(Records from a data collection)
- Opening Delimiter -

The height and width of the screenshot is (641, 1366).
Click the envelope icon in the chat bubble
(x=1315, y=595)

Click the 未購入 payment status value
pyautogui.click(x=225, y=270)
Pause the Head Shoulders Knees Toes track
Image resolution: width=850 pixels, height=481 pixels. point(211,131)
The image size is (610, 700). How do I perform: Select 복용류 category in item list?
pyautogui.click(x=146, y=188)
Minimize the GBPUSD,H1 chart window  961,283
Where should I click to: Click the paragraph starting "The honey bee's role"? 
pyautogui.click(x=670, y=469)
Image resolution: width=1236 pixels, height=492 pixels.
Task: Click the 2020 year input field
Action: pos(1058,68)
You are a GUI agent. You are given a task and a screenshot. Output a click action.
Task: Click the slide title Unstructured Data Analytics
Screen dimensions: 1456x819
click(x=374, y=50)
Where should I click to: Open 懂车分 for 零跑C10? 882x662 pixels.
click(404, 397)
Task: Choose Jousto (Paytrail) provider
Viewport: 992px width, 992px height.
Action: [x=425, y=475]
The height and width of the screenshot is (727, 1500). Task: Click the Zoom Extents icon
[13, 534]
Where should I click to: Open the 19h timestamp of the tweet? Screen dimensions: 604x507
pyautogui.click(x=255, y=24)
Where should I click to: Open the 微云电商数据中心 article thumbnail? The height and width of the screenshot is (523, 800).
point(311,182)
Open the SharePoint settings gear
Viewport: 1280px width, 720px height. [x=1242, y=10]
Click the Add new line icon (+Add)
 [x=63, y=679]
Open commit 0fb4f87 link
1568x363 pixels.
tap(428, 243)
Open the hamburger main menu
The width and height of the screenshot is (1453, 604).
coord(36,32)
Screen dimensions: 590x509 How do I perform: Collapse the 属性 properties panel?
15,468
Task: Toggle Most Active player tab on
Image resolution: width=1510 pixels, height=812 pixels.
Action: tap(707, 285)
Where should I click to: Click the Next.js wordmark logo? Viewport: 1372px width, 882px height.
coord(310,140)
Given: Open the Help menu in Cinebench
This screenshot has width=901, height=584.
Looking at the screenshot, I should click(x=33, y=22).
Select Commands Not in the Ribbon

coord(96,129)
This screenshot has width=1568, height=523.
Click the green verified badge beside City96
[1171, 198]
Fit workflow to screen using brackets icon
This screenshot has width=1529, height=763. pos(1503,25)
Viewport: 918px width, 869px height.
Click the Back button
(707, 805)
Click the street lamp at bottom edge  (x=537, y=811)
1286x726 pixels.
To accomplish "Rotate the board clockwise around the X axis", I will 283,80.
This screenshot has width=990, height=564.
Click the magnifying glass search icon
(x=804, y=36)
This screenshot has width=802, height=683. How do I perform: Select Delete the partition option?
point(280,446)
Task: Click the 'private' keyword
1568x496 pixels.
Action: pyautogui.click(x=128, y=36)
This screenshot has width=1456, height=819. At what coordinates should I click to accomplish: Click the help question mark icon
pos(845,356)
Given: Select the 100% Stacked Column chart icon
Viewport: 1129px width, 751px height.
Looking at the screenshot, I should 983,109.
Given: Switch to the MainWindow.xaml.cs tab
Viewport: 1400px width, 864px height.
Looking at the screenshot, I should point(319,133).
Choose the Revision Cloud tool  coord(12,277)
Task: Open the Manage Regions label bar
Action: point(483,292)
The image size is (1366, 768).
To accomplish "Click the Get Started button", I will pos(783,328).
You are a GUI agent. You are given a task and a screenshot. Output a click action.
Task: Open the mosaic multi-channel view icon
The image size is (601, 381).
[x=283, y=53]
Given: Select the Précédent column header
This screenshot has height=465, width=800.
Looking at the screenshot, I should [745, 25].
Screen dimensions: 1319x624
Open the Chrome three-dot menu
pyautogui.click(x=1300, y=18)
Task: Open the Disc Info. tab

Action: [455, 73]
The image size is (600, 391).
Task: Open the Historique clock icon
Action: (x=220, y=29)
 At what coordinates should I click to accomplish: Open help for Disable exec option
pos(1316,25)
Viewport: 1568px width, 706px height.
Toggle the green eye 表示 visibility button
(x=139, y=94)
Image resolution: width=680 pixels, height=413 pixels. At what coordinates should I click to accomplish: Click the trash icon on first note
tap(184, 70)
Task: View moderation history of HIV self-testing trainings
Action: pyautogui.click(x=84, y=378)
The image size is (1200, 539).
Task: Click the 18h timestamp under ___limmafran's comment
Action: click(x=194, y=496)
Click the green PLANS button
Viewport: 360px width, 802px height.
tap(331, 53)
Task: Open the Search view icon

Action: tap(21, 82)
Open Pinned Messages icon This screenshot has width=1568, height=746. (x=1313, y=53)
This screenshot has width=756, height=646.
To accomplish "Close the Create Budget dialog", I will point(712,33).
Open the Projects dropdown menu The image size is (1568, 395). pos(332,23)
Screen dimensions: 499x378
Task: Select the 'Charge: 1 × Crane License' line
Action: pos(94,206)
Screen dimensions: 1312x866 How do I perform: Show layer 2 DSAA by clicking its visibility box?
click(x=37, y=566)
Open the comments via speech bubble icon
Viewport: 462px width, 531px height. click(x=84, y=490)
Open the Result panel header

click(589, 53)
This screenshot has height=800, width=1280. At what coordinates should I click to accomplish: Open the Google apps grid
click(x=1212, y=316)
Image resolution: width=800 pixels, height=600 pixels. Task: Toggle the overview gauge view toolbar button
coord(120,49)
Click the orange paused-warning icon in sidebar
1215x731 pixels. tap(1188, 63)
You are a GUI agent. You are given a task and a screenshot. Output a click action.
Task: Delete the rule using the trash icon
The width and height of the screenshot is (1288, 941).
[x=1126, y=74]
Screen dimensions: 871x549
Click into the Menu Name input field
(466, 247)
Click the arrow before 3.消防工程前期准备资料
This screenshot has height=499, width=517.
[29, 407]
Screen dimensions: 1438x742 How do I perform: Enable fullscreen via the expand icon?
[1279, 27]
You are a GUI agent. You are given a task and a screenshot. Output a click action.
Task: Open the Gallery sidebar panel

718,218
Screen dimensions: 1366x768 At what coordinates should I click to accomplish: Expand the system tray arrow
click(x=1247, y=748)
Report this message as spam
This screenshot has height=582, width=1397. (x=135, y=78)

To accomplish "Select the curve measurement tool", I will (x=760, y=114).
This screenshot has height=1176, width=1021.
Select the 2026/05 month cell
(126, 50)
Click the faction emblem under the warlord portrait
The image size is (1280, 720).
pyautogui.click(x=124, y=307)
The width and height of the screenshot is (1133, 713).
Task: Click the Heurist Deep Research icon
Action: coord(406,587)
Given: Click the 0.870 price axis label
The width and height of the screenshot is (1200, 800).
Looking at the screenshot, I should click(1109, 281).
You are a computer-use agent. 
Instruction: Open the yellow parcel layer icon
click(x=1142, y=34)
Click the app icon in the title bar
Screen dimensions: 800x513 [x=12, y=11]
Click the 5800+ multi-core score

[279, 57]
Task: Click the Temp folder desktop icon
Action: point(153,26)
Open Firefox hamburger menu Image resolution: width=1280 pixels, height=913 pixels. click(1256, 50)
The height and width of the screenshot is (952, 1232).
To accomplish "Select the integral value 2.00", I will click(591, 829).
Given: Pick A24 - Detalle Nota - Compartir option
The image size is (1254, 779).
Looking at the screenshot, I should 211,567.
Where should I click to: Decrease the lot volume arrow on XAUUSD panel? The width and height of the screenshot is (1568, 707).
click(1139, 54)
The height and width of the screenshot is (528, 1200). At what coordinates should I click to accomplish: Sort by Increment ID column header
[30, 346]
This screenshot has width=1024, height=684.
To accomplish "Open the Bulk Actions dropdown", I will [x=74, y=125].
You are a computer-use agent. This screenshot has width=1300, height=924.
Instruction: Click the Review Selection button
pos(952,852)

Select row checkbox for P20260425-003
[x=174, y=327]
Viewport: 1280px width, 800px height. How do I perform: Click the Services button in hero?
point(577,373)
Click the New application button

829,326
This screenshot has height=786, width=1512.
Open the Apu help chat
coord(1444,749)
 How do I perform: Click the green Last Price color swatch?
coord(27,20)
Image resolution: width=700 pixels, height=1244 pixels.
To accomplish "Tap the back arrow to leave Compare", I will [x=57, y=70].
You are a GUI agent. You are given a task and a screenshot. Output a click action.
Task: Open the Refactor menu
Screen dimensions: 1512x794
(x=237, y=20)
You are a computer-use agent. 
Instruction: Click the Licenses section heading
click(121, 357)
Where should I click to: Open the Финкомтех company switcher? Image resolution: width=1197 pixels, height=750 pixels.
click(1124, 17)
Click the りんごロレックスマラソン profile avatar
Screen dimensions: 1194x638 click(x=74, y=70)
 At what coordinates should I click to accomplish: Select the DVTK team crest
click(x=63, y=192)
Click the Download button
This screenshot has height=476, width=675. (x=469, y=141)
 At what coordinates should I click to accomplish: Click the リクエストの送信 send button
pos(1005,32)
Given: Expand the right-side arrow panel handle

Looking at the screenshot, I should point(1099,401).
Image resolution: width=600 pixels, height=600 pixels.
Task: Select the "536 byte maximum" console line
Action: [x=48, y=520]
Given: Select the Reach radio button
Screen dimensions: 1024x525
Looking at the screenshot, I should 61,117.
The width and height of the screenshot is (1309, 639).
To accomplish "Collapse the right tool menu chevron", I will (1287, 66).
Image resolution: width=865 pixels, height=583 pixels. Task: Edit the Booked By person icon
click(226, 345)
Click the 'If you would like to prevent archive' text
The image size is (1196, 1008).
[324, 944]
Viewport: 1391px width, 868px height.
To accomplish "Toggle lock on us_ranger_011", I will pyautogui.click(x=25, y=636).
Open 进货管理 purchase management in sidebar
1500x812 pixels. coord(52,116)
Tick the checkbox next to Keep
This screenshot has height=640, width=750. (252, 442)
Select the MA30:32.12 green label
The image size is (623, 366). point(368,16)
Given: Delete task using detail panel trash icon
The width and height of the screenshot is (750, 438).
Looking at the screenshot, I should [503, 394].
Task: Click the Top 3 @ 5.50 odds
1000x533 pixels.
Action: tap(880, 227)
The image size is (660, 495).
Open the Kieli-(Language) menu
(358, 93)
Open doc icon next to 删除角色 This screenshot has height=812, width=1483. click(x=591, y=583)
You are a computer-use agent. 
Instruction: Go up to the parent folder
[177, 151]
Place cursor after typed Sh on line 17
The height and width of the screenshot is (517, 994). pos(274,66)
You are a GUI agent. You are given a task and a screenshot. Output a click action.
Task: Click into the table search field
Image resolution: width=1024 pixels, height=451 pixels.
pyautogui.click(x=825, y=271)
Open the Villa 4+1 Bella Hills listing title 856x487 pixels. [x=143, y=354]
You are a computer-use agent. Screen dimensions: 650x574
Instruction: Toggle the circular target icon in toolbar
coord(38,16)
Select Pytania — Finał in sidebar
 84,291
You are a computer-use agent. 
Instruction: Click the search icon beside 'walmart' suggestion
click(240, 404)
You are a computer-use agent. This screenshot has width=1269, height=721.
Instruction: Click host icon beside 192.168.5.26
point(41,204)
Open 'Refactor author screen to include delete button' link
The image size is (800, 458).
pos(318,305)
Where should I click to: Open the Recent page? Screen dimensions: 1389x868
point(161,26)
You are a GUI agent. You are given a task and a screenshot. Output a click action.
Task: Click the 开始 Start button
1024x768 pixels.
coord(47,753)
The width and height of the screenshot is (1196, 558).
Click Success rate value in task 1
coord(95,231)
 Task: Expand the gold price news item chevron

- Closing Delimiter -

Which lines in the data hold the string "chart"? Copy each of them.

Minimize the GBPUSD,H1 chart window  961,283
Given: Select the 100% Stacked Column chart icon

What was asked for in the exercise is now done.